Harvard University announced on Thursday that it will publicly release a high-quality dataset containing nearly one million public domain books, which anyone can use to train large language models and other AI tools. This dataset was created by Harvard's newly established Institutional Data Initiative and is funded by Microsoft and OpenAI. The books included are works scanned by the Google Books project that are no longer under copyright.
The dataset is approximately five times the size of the infamous Books3 dataset used to train AI models like Meta's Llama. It covers a wide variety of types, eras, and languages, including classics from Shakespeare, Charles Dickens, and Dante, as well as lesser-known Czech mathematics textbooks and Welsh pocket dictionaries. Greg Lepert, the executive director of the Institutional Data Initiative, stated that the project's goal is to "create a level playing field" by allowing the public, including small players in the AI industry and individual researchers, to access a highly refined and curated content repository that has typically only been available to established tech giants. He said, "It has gone through rigorous scrutiny."
Image source note: Image generated by AI, licensed through Midjourney
Lepert believes that the new public domain database can be used in conjunction with other licensed materials to build AI models. He stated, "I think it’s a bit like how Linux became the foundational operating system in many areas of the world." He pointed out that companies still need to use additional training data to differentiate their models from those of competitors.
Burt Davis, Microsoft's Vice President of Intellectual Property and Deputy General Counsel, emphasized that the company's support for this project aligns with its broader belief in creating "accessible data pools" for AI startups that are "public interest-oriented." In other words, Microsoft does not necessarily plan to replace all the AI training data used in its own models with public domain alternatives, such as the books in Harvard's new database. "We use publicly available data to train our models," Davis said.
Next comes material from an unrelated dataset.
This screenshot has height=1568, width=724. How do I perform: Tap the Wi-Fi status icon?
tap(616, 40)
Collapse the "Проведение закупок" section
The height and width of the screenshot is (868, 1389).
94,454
With dozens of lawsuits regarding the use of copyrighted data to train AI currently in court, the future of how AI tools are built remains uncertain. If AI companies win, they will be able to continue scraping the internet without having to enter into licensing agreements with copyright holders. However, if they lose, AI companies may be forced to completely reform how they create their models. Projects like the Harvard database are moving forward at an unprecedented pace, assuming that—regardless of what happens—there will be a demand for public domain datasets.
In addition to the vast number of books, the Institutional Data Initiative has also partnered with the Boston Public Library to scan millions of public domain articles from various newspapers. The organization has expressed its willingness to establish similar collaborations in the future. The exact release method for the book dataset has yet to be determined. The Institutional Data Initiative has asked Google to jointly participate in public distribution, but the search giant has not publicly agreed to host the dataset, although Harvard University remains optimistic about this. (Google did not respond to WIRED's request for comment.)
Regardless of how the IDI dataset is released, it will join a series of similar projects, startups, and initiatives aimed at providing companies with a large amount of high-quality AI training materials without the risk of encountering copyright issues. Companies like Calliope Networks and ProRata have emerged, releasing licenses and designing compensation schemes intended to ensure that creators and rights holders are compensated for providing AI training data.
Moreover, there are other new public domain projects. Last spring, the French AI startup Pleis launched its own public domain dataset called Common Corpus, which, according to project coordinator Pierre-Carl Langlais, contains a collection of about three to four million books and journal articles. Supported by the French Ministry of Culture, Common Corpus has been downloaded over 60,000 times just this month on the open-source AI platform Hugging Face. Last week, Pleis announced it would release its first large language models trained using this dataset, which Langlais told WIRED are "the first models ever trained entirely on open data and compliant with the [EU] AI Act."
Currently, work is also underway to create similar image datasets. The AI startup Spawning released a dataset called Source.Plus this summer, which contains public domain images from Wikimedia Commons as well as various museums and archives. For a long time, some major cultural institutions, such as the Metropolitan Museum of Art, have also opened their archives to the public as independent projects.
Ed Newton-Rex, a former executive at Stability AI, now runs a nonprofit that certifies AI tools for ethical compliance. He stated that the rise of these datasets indicates that high-performance and high-quality AI models can be built without stealing copyrighted materials. OpenAI previously told UK lawmakers that it was "impossible" to create products like ChatGPT without using copyrighted works. "Large public domain datasets like this further undermine the 'necessity defense' that some AI companies use to justify scraping copyrighted works to train their models," Newton-Rex said.
However, he remains cautious about whether IDI and similar projects will truly change the training landscape. "These datasets will only have a positive impact if they are used in conjunction with other licensed data to replace scraped copyrighted works. If they are simply added to mixed datasets that also include the life’s work of creators around the world without permission, they will primarily benefit AI companies," he said.